Friday, November 26, 2010

Worst Social History Ever

This has to be the worst social history ever.  Everyone knows that in order to get paid under the evaluation and management rules (E/M medical coding) of the Medicare National Bank, the more nonsense information you obtain, the more you get paid.  Does it meet Medicare medical necessity?  Of course it does.  It always does.  If you want to make sure you can collect the charge for a 99223 (here's a secondary look at 99223) instead of a 99221 and not be accused of fraud, you have to make sure you have a social history component. 

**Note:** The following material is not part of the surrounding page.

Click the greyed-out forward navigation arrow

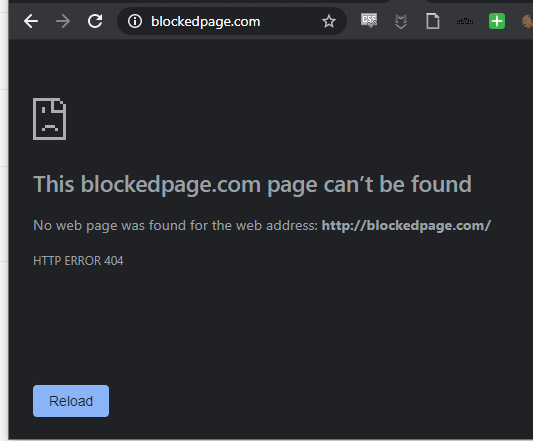[63, 21]
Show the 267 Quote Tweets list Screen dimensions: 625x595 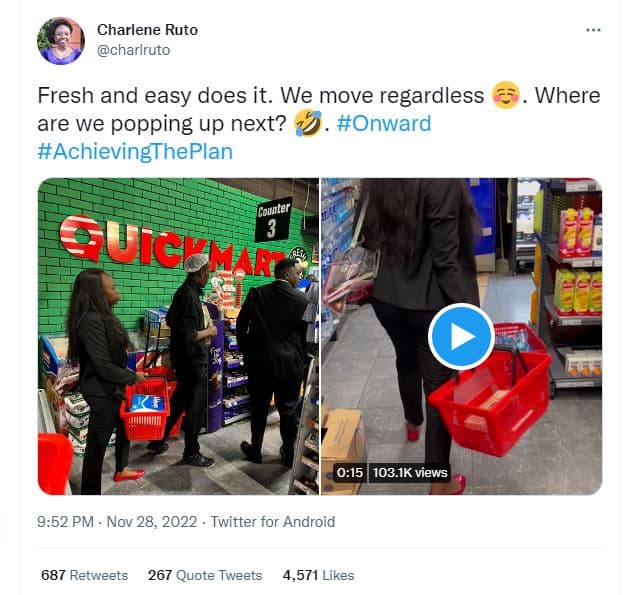(x=205, y=575)
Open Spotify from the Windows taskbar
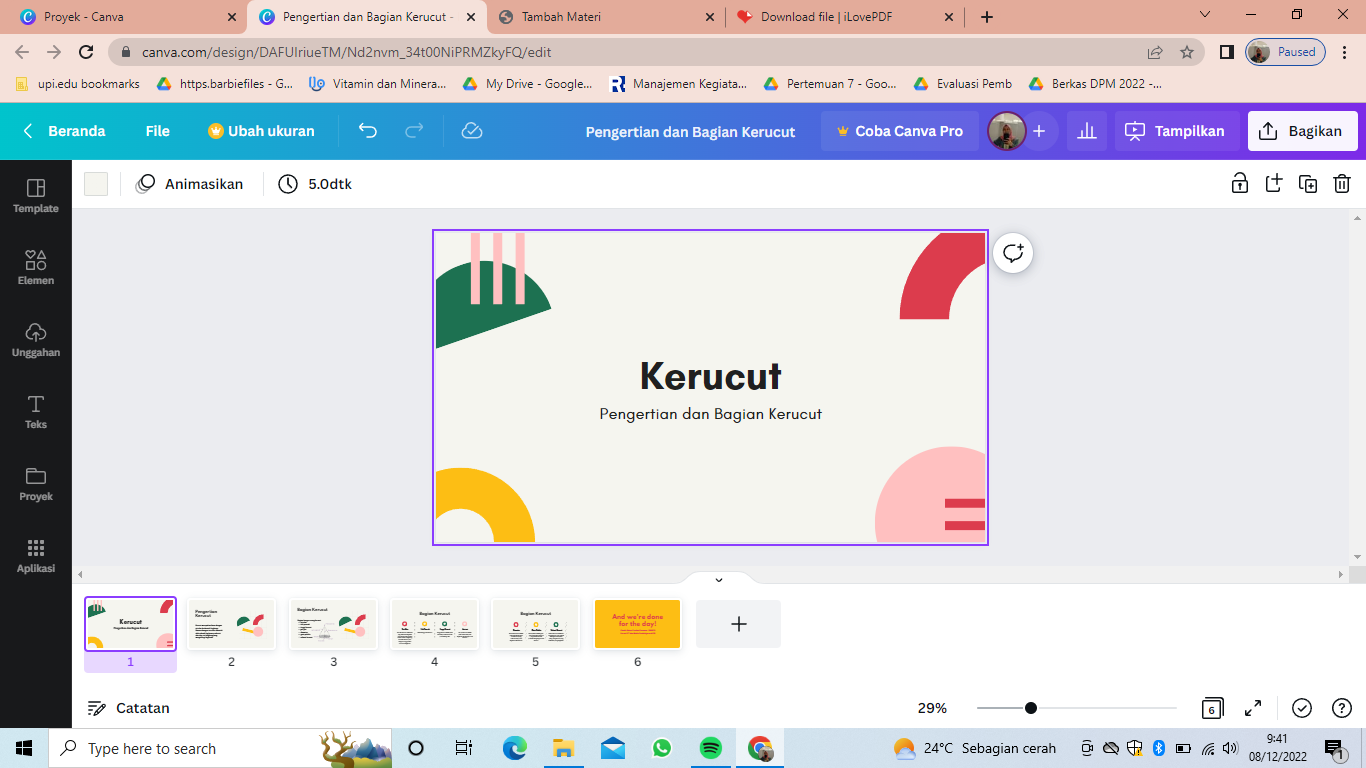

So what do you do for your history and physical examination documentation for hospital admission dictations?  You write something, anything, just to meet the compononent requirements for the E/M, even if you think it has no bearing on the care plan going forward.  There is nothing anywhere that clarifies when a social history is not indicated.  It will always be indicated.  And to get paid, you have to include it.  That's why doctors document it.  I would much rather just move on to more important things when social history doesn't matter.  But the Medicare National Bank makes it matter, every time.

That's the way E/M roles.  So what did the worst social history ever look like?  It was done by an APRN in a small town out yonder.
Patient presents with her daughter.
I don't know what they're teaching in nursing school these days or if taking a social history is even  a nursing education requirement.  It's obviously not an APRN requirement. 

That's not even a social history.  That's an observation.  It's not even history.  It describes the present.  If you want to make it appear like you at least applied some effort, say that the patient was drinking or smoking with her daughter.  Now that's a social history worth documenting, if there is such a thing.

What's the worst thing you've ever seen documented for social history?